The password and internal_id keys are excluded from the flattened result.

Handling Lists Inside Nested Dictionaries

Real-world JSON data often contains lists alongside nested dicts. Here's how to handle them:

def flatten_dict(d, parent_key="", separator="."):
"""Flatten a nested dictionary, including lists."""
flat = {}

if isinstance(d, dict):
for key, value in d.items():
new_key = f"{parent_key}{separator}{key}" if parent_key else key
flat.update(flatten_dict(value, new_key, separator))
elif isinstance(d, list):
for index, item in enumerate(d):
new_key = f"{parent_key}{separator}{index}" if parent_key else str(index)
flat.update(flatten_dict(item, new_key, separator))
else:
flat[parent_key] = d

return flat

nested = {
'user': 'Alice',
'scores': [95, 87, 92],
'address': {
'city': 'NYC',
'phones': ['555-0100', '555-0200']
}
}

result = flatten_dict(nested)
for key, value in sorted(result.items()):
print(f"{key}: {value}")

Output:

address.city: NYC
address.phones.0: 555-0100
address.phones.1: 555-0200
scores.0: 95
scores.1: 87
scores.2: 92
user: Alice
Empty dicts and lists are dropped

With all the approaches shown above, empty dictionaries ({}) and empty lists ([]) produce no keys in the output and are silently dropped.

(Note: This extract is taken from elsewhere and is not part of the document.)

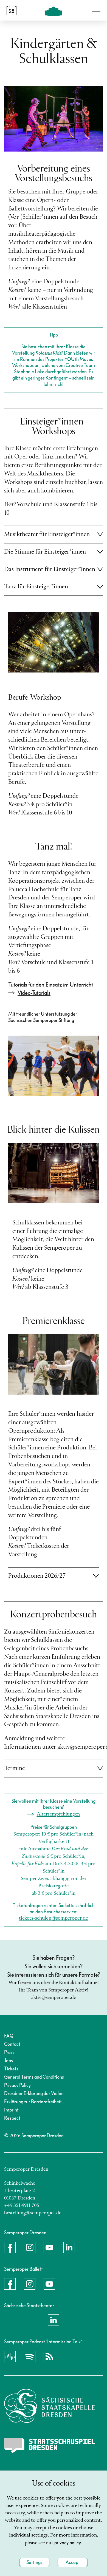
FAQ (8, 2036)
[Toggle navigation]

If you need to preserve them, add explicit handling:

if isinstance(d, dict):
if not d:
flat[parent_key] = {} # Preserve empty dict
for key, value in d.items():
# ... rest of logic

Unflattening: Converting Back to Nested

If you need to reverse the flattening and reconstruct the nested structure:

def unflatten_dict(flat, separator="."):
"""Convert a flat dictionary back to a nested dictionary."""
nested = {}
for compound_key, value in flat.items():
keys = compound_key.split(separator)
current = nested
for key in keys[:-1]:
current = current.setdefault(key, {})
current[keys[-1]] = value
return nested

flat = {'a.b': 1, 'a.c.d': 2, 'e': 3}
nested = unflatten_dict(flat)
print(nested)

Output:

{'a': {'b': 1, 'c': {'d': 2}}, 'e': 3}

Comparison of Approaches

MethodTraversal OrderHandles Deep NestingBest For
RecursionDepth-first⚠️ Limited by recursion depthMost use cases (recommended)
Stack (iterative)Depth-first✅ No recursion limitVery deeply nested structures
Queue (iterative)Breadth-first✅ No recursion limitLevel-by-level processing

Conclusion

Flattening nested dictionaries is essential when working with complex JSON data or configuration files.

  • The recursive approach is the most readable and works well for typical nesting depths.
  • For extremely deep structures, switch to the iterative stack-based approach to avoid hitting Python's recursion limit.

All methods support customizable separators and can be extended to handle lists, key filtering, and empty value preservation as needed.